It was 20 years ago this week that a flood caused 25 deaths and hundreds of millions of dollars in damage.
Nearly 16 inches of rain fell across the region in just five days, but much of San Antonio was spared, according to a city official.
Nefi Garza, an assistant director with the city’s Transportation and Capital Improvements Department, credits the city's efforts to modernize its flood control system.
Garza said by the time the October rains came, work had been just completed on the San Antonio River Tunnel, one of two underground tunnels that allow floodwater to pass underneath downtown.
The San Antonio River Tunnel has a north side inlet near Josephine Street and U.S. 281 and a South Side outlet near the San Antonio River.
Garza said that may have played the biggest role in sparing downtown from any flood water not stopped by the Olmos Dam.
He said the total damage could have exceeded the $100 million cost of the tunnel.

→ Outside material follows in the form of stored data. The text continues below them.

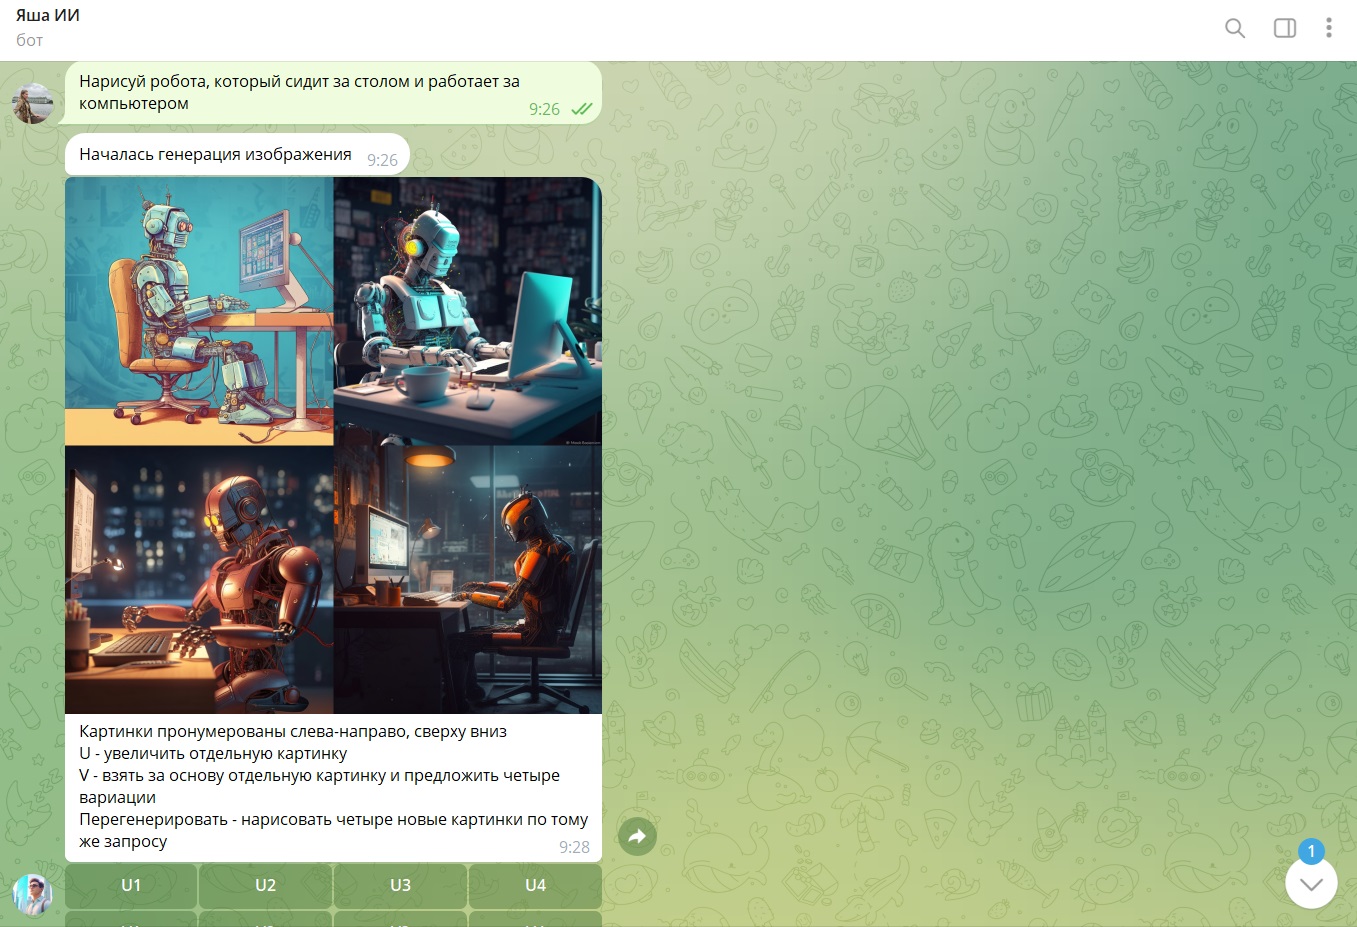Open the bottom-right orange robot image
The height and width of the screenshot is (927, 1357).
468,579
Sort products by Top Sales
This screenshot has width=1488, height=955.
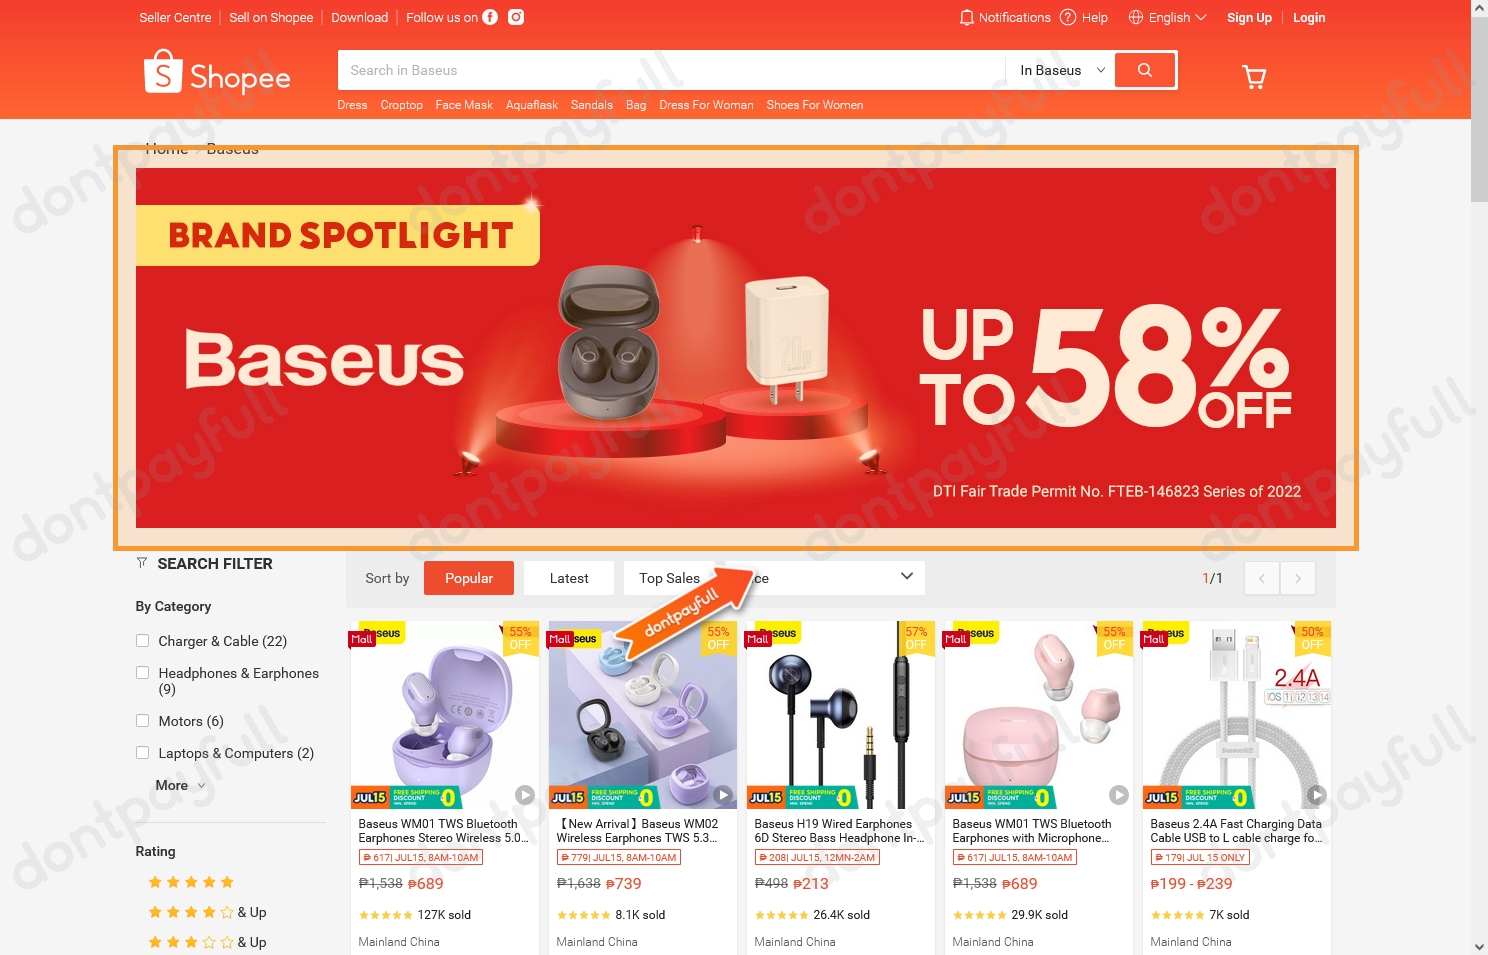669,578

“During that event, the tunnel paid for itself in the damages avoided. Interestingly enough, the tunnel got completed four or five months before the actual flood event,” he said.
The other major tunnel under downtown is the San Pedro Creek Tunnel. It has a north inlet at the interstates 10 and 35 interchanges and a south outlet near San Pedro Creek.
A series of floodgates along the Riverwalk also help control flood waters through downtown.
Garza said the water the Riverwalk tourists see flowing past them is usually stormwater recirculated out of the San Antonio River Tunnel, especially during dry weather.
“We have the ability to recirculate the water that we have captured, so the tunnel is always full, and the way I explain it is that the water you see on the barges downtown is not our Edwards Aquifer drinking water — that’s floodwater that we’ve captured," he said.
The nearly 100-year-old Olmos Dam was also a big defender of the city during the 1998 rains. Flood runoff from a 32-square mile area of the city, stretching to I-10 and Loop 1604, backed up behind the dam.
Garza said the area from below the dam and stretching north to Quarry Market was more than two-thirds full in ‘98. The area is used in every flood to hold excess water.
Since the 1998 flood, Garza says the city has spent two billion dollars on flood control improvements, much of it supported by voters.